§ **EXERCISE DIRECTIONS**: In the excerpt below on reading and converting csv files, why can other readers such as ``read_xls`` be used in place of ``read_csv``?

First create a few simple csv files (in bash)
.. code-block:: bash
echo 'col_1,col_2,col_3\n1,dill,male\n2,bob,male\n3,jane,female' > file1.csv
echo 'col_1,col_2,col_3\n4,tom,male\n5,dick,male\n6,jill,female' > file2.csv
Now we can read the files, manipulate the data, convert the manipulated data to
json, and write the json back to a new file. Also, note that since all readers
return equivalent `records` iterators, you can use them interchangeably (in
place of ``read_csv``) to open any supported file. E.g., ``read_xls``,
``read_sqlite``, etc.
.. code-block:: python
>>> import itertools as it
>>> from meza import io, process as pr, convert as cv
"""Combine the files into one iterator
--> csvstack file1.csv file2.csv
"""

§ **INFORMATION SUPPLIED**:
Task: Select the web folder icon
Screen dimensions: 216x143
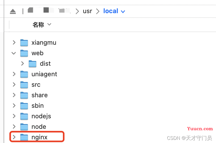Action: click(24, 53)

§ **CORRECT ANSWER**: All readers return equivalent `records` iterators.